Gazeteciler cenaze törenine alınmadı, meslektaşları akreditasyonu kınadı!

Gazetecilik meslek birlikleri, Savcı Mehmet Selim Kiraz'ın cenaze töreninde uygulanan akreditasyona tepki gösterdi.

Türkiye Gazeteciler Cemiyeti (TGC), Yönetim Kurulu bir açıklama yaparak, dün hayatını kaybeden Savcı Mehmet Selim Kiraz'ın Eyüp Sultan Camisi'ndeki cenaze töreninde bazı yayın organlarına akreditasyon uygulanmasını kınadı. TGC Yönetim Kurulu'nun açıklamasında şu görüşler yer aldı:

 

"Başbakan Ahmet Davutoğlu'nun toplumun birlik ve dayanışma içinde olması gerektiğini belirttiği bir günde basına yine akreditasyon uygulanması düşündürücüdür.

 

Şehit Savcı Mehmet Selim Kiraz'ın Eyüp Sultan Camisi’ndeki cenaze törenine Hürriyet, Cumhuriyet, Bugün, Milat, Taraf ve Zaman gazeteleri ile CNN Türk, Bugün TV, Kanaltürk, İMC TV, Samanyolu TV, Cihan Haber Ajansı ile Doğan Haber Ajansı muhabir, foto muhabiri ve kameramanları alınmamıştır. Akreditasyon gerekçesini soran gazetecilere ise bu tören için talimatın Ankara'dan Başbakanlıktan geldiği ifade edilmiştir.

 

Bu durum kamuoyunu bilgilendirme görevi ile orada bulunan gazeteciler arasında eşitlik ilkesine aykırı düşmektedir. Halkın bilgi alma hakkına yönelik yeni bir engellemedir. Bu uygulamayı şiddetle kınıyoruz."



Gazetecilere uygulanan engele bir tepki de Basın Konseyi'nden geldi. Konsey, gazetecilerin cenaze törenine alınmamasını şu açıklamasıyla kınadı:



"31 Mart 2015 tarihli terör saldırısında şehit düşen Savcı Mehmet Selim Kiraz’ın bugün yapılan cenazesine, birçok medya grubu alınmamıştır.

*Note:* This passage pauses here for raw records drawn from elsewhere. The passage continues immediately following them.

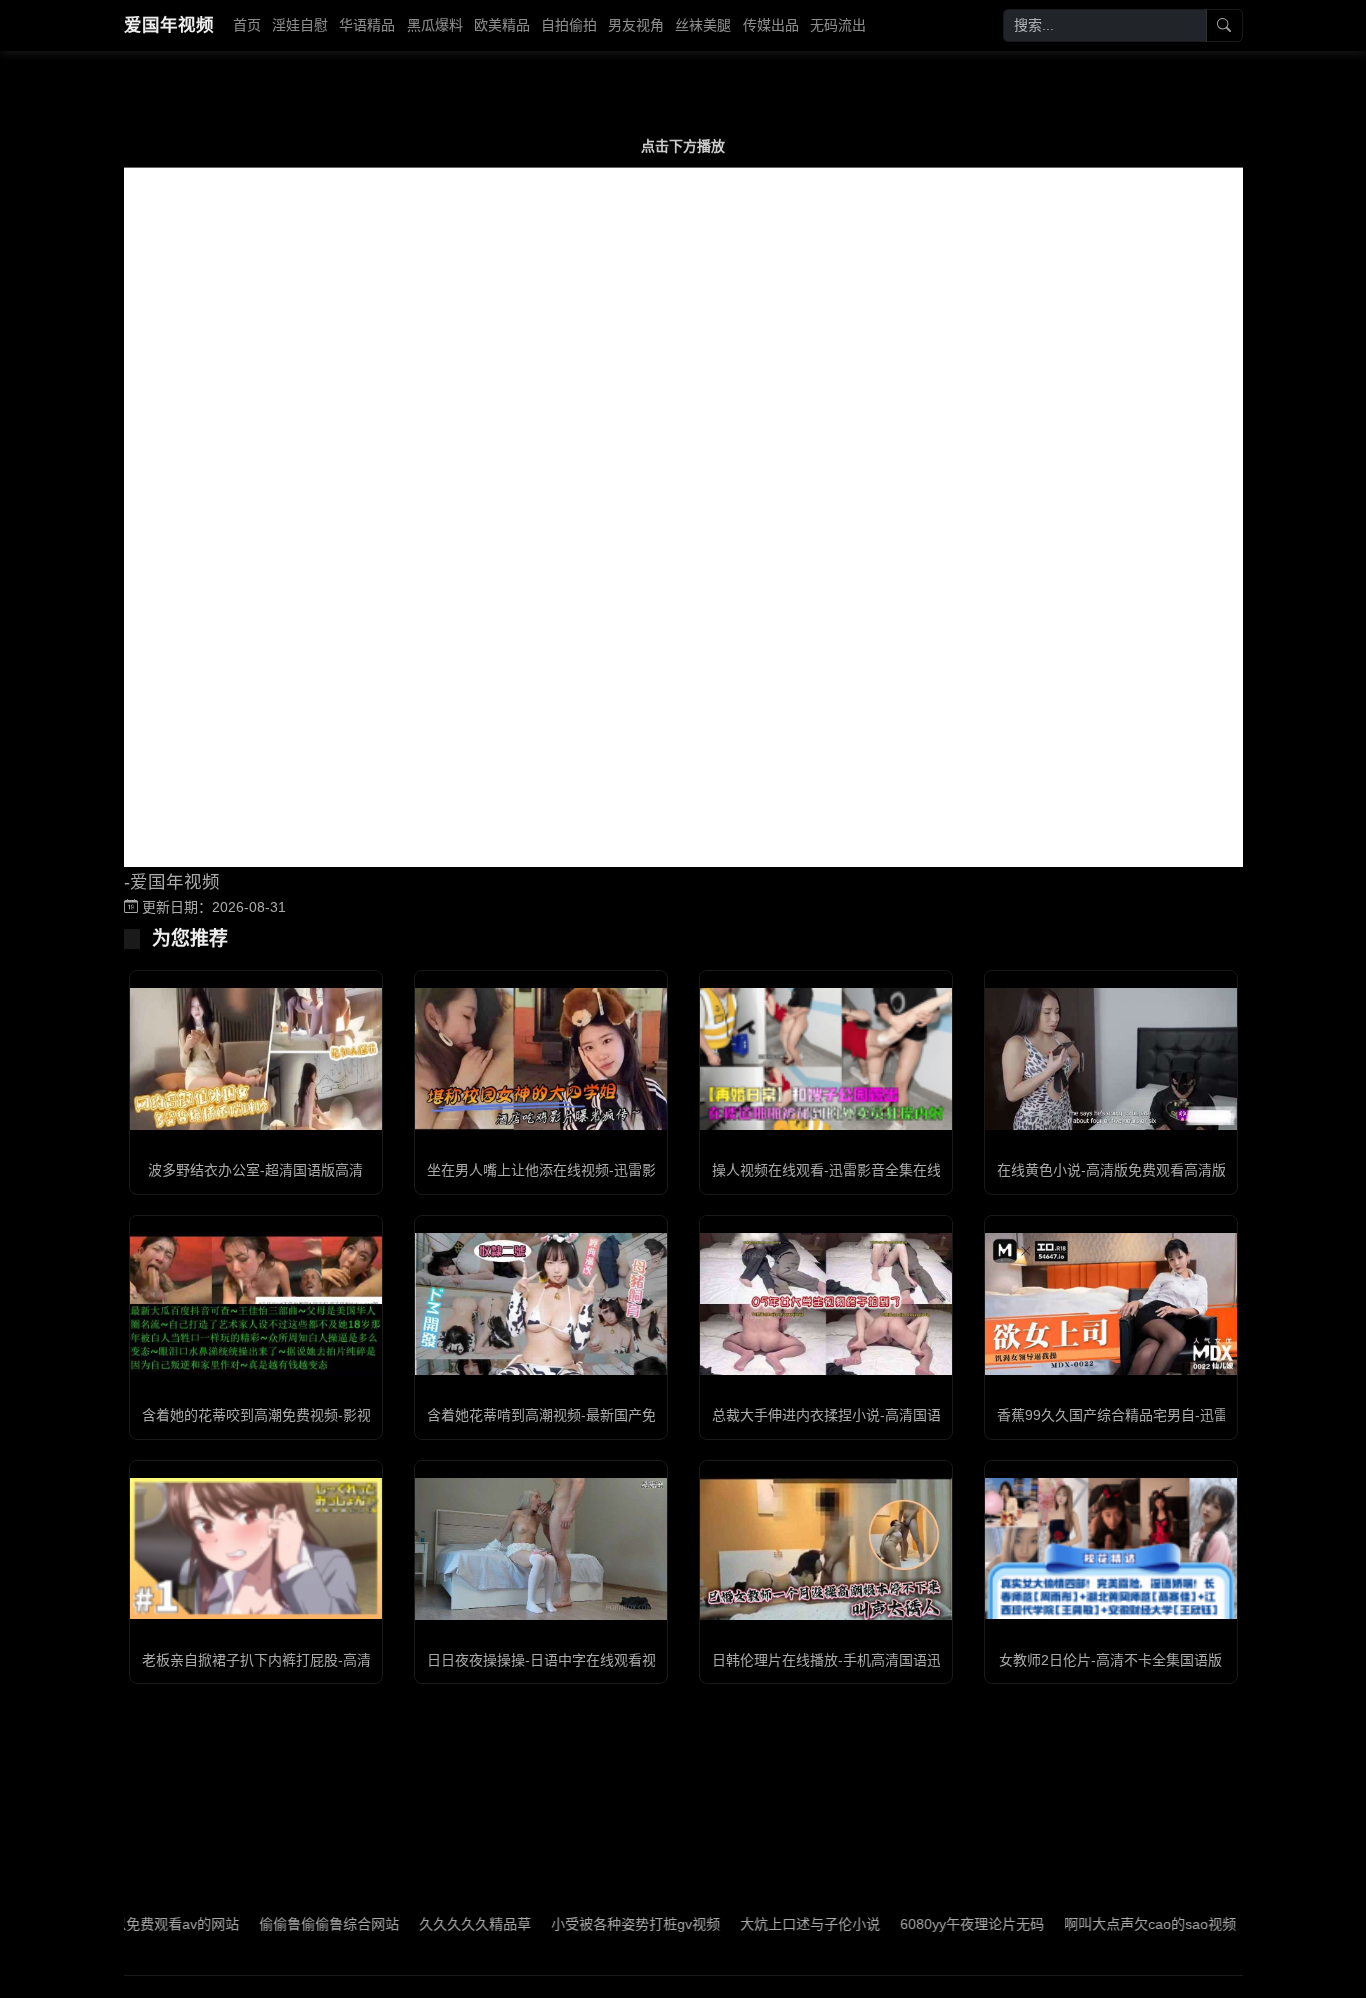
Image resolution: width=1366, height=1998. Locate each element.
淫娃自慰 (300, 25)
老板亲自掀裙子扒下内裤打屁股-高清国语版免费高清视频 (319, 1660)
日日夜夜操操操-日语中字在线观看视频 (548, 1660)
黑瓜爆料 (435, 25)
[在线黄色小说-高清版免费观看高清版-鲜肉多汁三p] (1111, 1059)
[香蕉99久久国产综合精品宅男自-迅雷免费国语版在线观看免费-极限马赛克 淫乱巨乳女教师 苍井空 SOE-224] (1111, 1304)
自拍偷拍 (569, 25)
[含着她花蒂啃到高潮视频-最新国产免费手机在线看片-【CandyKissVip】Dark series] (541, 1304)
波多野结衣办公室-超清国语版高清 (255, 1170)
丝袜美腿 (703, 25)
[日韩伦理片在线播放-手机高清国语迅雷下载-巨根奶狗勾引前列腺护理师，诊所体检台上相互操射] (826, 1549)
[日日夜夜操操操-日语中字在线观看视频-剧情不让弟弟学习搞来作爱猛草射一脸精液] (541, 1549)
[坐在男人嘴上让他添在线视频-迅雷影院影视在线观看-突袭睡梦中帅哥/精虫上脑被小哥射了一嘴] (541, 1059)
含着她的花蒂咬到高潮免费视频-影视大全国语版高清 (305, 1415)
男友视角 (636, 25)
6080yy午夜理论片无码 (921, 1924)
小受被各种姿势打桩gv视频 (584, 1924)
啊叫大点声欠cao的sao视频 (1099, 1924)
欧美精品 (502, 25)
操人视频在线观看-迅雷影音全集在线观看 (840, 1170)
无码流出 (838, 25)
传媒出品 (771, 25)
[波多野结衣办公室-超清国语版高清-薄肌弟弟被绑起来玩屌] (256, 1059)
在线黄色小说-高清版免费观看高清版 (1111, 1170)
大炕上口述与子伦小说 (759, 1924)
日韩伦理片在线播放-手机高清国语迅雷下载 (847, 1660)
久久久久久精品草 (424, 1924)
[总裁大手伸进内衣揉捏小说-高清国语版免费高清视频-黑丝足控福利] (826, 1304)
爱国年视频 (169, 25)
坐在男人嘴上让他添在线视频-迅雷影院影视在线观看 (590, 1170)
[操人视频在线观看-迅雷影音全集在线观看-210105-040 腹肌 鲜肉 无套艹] (826, 1059)
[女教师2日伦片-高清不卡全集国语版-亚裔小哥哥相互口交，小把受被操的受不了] (1111, 1548)
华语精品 (367, 25)
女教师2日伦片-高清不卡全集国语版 (1110, 1660)
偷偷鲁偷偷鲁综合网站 (278, 1924)
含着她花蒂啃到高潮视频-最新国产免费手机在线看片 (590, 1415)
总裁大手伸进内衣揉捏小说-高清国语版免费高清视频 (875, 1415)
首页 (247, 25)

Bunun gerekçesi, teröristlerin, şehit Savcının başına silah dayadığı fotoğrafın yayınlanmasıdır. Bazı haber sitelerinde yer alan bilgiye göre, Başbakanlık tarafından sunulan gerekçe, söz konusu medya gruplarının 'Bir terör örgütünün hedeflerine hizmet edecek propagandasına yardımcı olacak yayın yapması'' ve 'terör örgütüne karşı net tavır göstermeyen yayın kurumlarına karşı vatandaşın gösterebileceği tepkiyi önlemek'tir.



Şüphesiz, şehit Savcımızın söz konusu fotoğrafının yayımlanmasının etik açıdan doğruluğu tartışılabilir. Fakat bir idari kararla bunun 'cezasını kesmek', basın özgürlüğüne ve halkın haber alma hakkına açık bir müdahaledir.



Başbakanlık basın danışmanı 'çok işi olması' nedeniyle konuya ilişkin sorumuzu yanıtsız bırakmış olmakla birlikte; basında belirtilen Başbakanlık gerekçeleri doğru ise, söz konusu medya gruplarının toptancı bir yaklaşımla 'terör propagandasına yardımcı' olmakla suçlanmaları, hele birçoğunun eylemi açıkça 'terör' olarak nitelendirmeleri karşısında, kabul edilemez bir ithamdır.



Ayrıca, demokratik bir hukuk devletinde, basın mensuplarına karşı 'tepki' veya saldırı riski varsa, Hükümetin görevi,basını engellemek değil, Avrupa İnsan Hakları Mahkemesi'nin yerleşik içtihadında belirtildiği üzere, özgür basına yönelik olası saldırıları önleyerek basının görevini güven içinde sürdürebilmesini sağlamaktır.



Her durumda, gerekçesi ne olursa olsun, yıllarca akreditasyon uygulamasından şikayetçi olanların, bugün aynısını bir kısım medya organlarına tatbik etmesinin kabul edilebilir olmadığı açıktır.



Basın Konseyi olarak, basında ayrımcılığa karşı olduğumuzu bir kez daha tekrarlarken, çağdaş Türkiye söylemine yakışmayan antidemokratik uygulamalara son verilmesini talep ediyoruz."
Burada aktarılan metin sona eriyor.